• Consigne A: Reproduisez fidèlement le passage du texte sur le katarisme qui va de « De toute leur » à « décret de 1953. ».
• Consigne B: Traduisez en anglais, s'il vous plaît, cette phrase du texte sur le katarisme : « L’un des principaux objectifs est donc de réhabiliter une identité indigène perçue comme opprimée et même niée. »
• Consigne C: Prolongez le texte sur le katarisme en écrivant la suite de sa dernière phrase.

De toute leur force, les kataristes s’opposent à l’impôt unique, conçu dans le cadre de la réforme de 1968, et bien sûr au PMC. Parallèlement, ils prônent un accès accru aux crédits, des politiques de développement agricole et la poursuite de la réforme agraire, encourageant les occupations des propriétés moyennes, non concernées par le décret de 1953.
Mais aux traditionnelles doléances socio-économiques et politiques, s’agrègent alors de très importantes revendications d’ordre culturel, comme l’officialisation du quechua et de l’aymara en tant que langues nationales au côté de l’espagnol. Les kataristes dénoncent les politiques d’assimilation culturelle menées par l’Etat, et appellent à l’établissement d’une démocratie multiculturelle fondée sur le droit à l’autodétermination des peuples premiers. L’un des principaux objectifs est donc de réhabiliter une identité indigène perçue comme opprimée et même niée. Et c’est là que ce mouvement est très différent de ce qui a prévalu durant la Révolution de 1952 où les autochtones avaient été intégrés au sein de la nation en tant que paysans et non pas en tant qu’indiens. Paz Estenssoro n’aurait-il pas déclaré à cette époque : « Il n’y a plus d’indiens, il n’y a que des paysans ? »
Flores en leader du katarisme syndical
Surgi à la base et non pas imposé, le mouvement indigène s’affiche comme le principal courant du nouveau syndicalisme paysan autonome. Son histoire va se confondre avec la biographie de cette personnalité d’exception qu’est l’Aymara Jenaro Flores Santos (6). Ayant vu le jour le 19 septembre 1941 à Antipampa, dans la province d’Aroma du département de La Paz, celle-là même qui a vu la naissance de Túpac Katari, Flores va connaître une ascension éclair. Démarrant en janvier 1969 lorsqu’il est désigné secrétaire général du syndicat de sa communauté d’Antipampa, celle-ci se poursuit deux mois plus tard quand il prend la tête, au sein de la CNTCB, de la province d’Aroma, puis en juin 1969 du département, ô combien stratégique, de La Paz. Enfin, il acquiert une stature nationale en s’emparant de la CNTCB à l’occasion du 6ème congrès à Potosí, survenu le 2 août 1971, soit une vingtaine de jours avant le putsch sanglant de Banzer renversant le général progressiste Juan José Torres González, au pouvoir depuis le 7 octobre 1970.

• Données fournies:
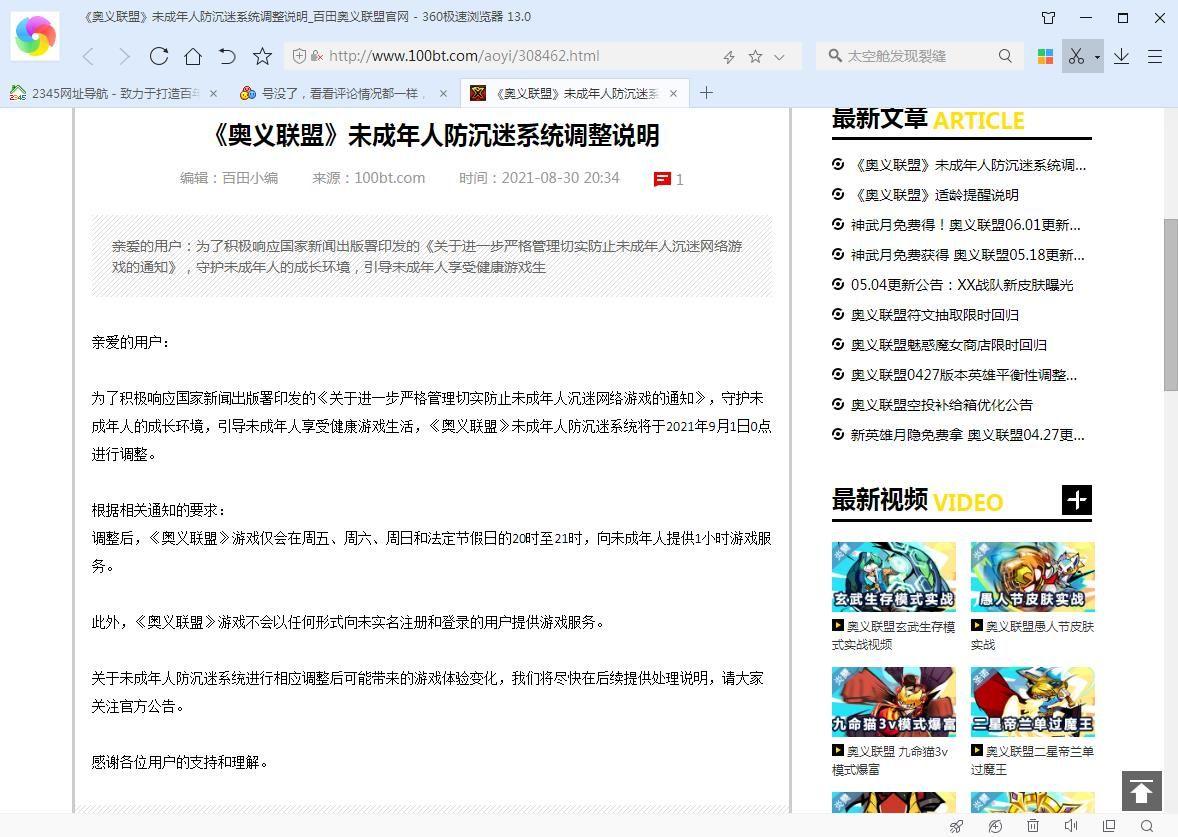Image resolution: width=1178 pixels, height=837 pixels.
Task: Toggle the lightning speed mode icon
Action: [729, 56]

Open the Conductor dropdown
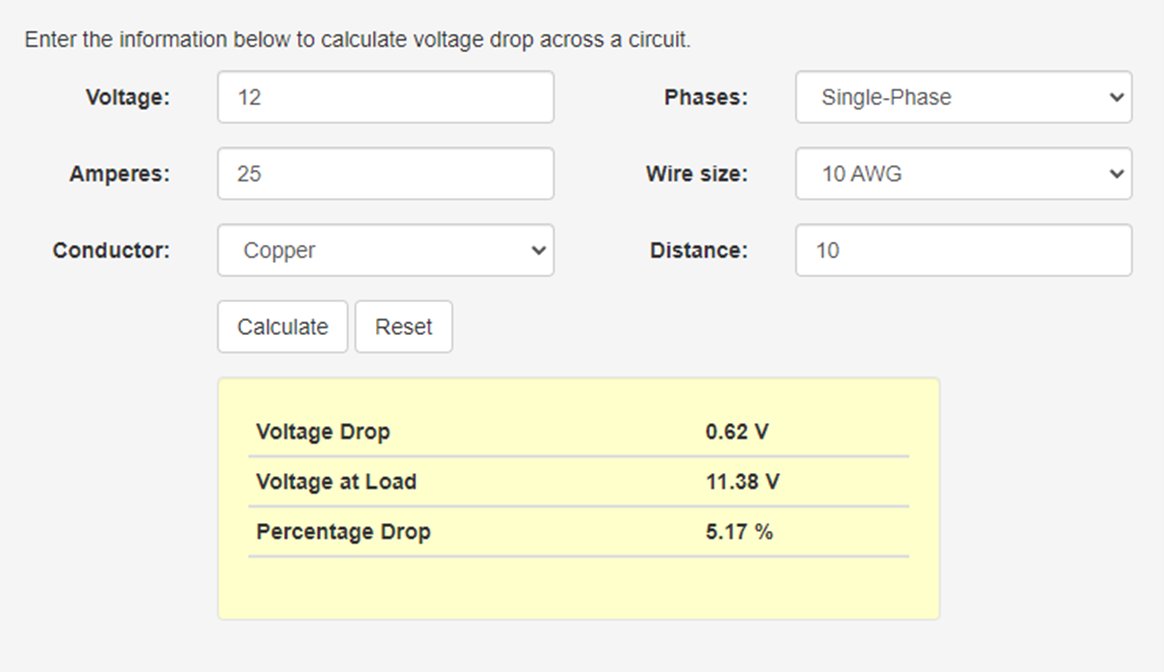pyautogui.click(x=385, y=250)
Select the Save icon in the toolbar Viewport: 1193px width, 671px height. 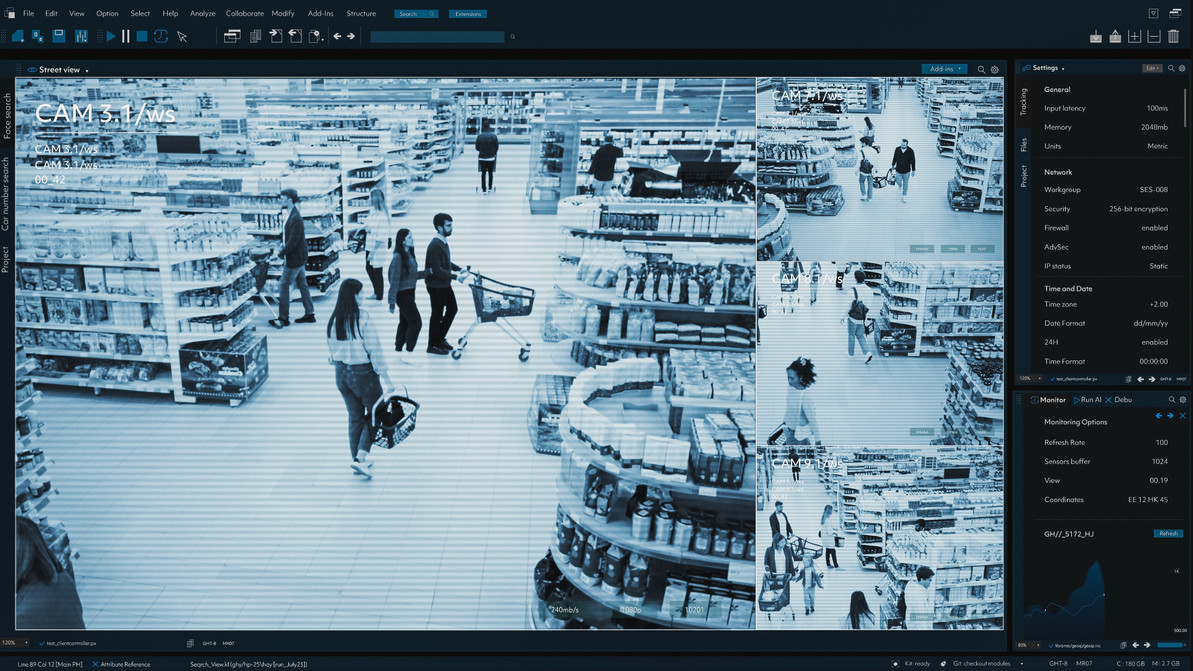pos(57,36)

• Réponse rédigée A:
De toute leur force, les kataristes s’opposent à l’impôt unique, conçu dans le cadre de la réforme de 1968, et bien sûr au PMC. Parallèlement, ils prônent un accès accru aux crédits, des politiques de développement agricole et la poursuite de la réforme agraire, encourageant les occupations des propriétés moyennes, non concernées par le décret de 1953.

• Réponse rédigée B: One of the main goals, therefore, is to rehabilitate an Indigenous identity perceived as oppressed and even denied.

• Réponse rédigée C:
La perte des libertés fondamentales sous Banzer oblige Flores à s’exiler diligemment au Chili de Salvador Allende avant de retourner dans son pays dès 1972, où il s’oppose clandestinement aux militaires qui ont réinstallé leurs partisans au sommet de la CNTCB. Le 30 juillet 1973, en pleine chape de plomb, une foule énorme d’Aymaras et de Quechuas, rassemblée dans le centre archéologique de Tiwanaku (7), prend connaissance du « Premier Manifeste de Tiwanaku ». Inédite manifestation publique d’un programme politique katariste, ce document ronéotypé d’une dizaine de pages, émanant de cinq organisations rurales dont celle animée par Flores (8), va connaître un certain retentissement national et international. Leurs porte-paroles sont profondément influencés par Fausto Reinaga Chavarria, pionnier de l’indianisme pour avoir fondé en 1962 le Parti des indiens aymaras et keswas (9), puis publié en 1969 la « Révolution indienne », texte fondateur de la pensée indianiste. Ils se reconnaissent ainsi une double identité ethnique et paysanne, qui a été victime d’une double injustice séculaire : l’exploitation économique et culturelle d’un côté, l’oppression politique de l’autre. Ils concluent amèrement : « Nous sommes des étrangers dans notre propre pays. » Autre constat, leurs auteurs appartiennent, à la faveur des réformes éducatives et de l’exode rural (La Paz connaît un triplement de sa population entre 1950 et 1976), à une nouvelle élite indienne politisée, installée en ville mais qui bien sûr n’a rien renié de ses origines rurales.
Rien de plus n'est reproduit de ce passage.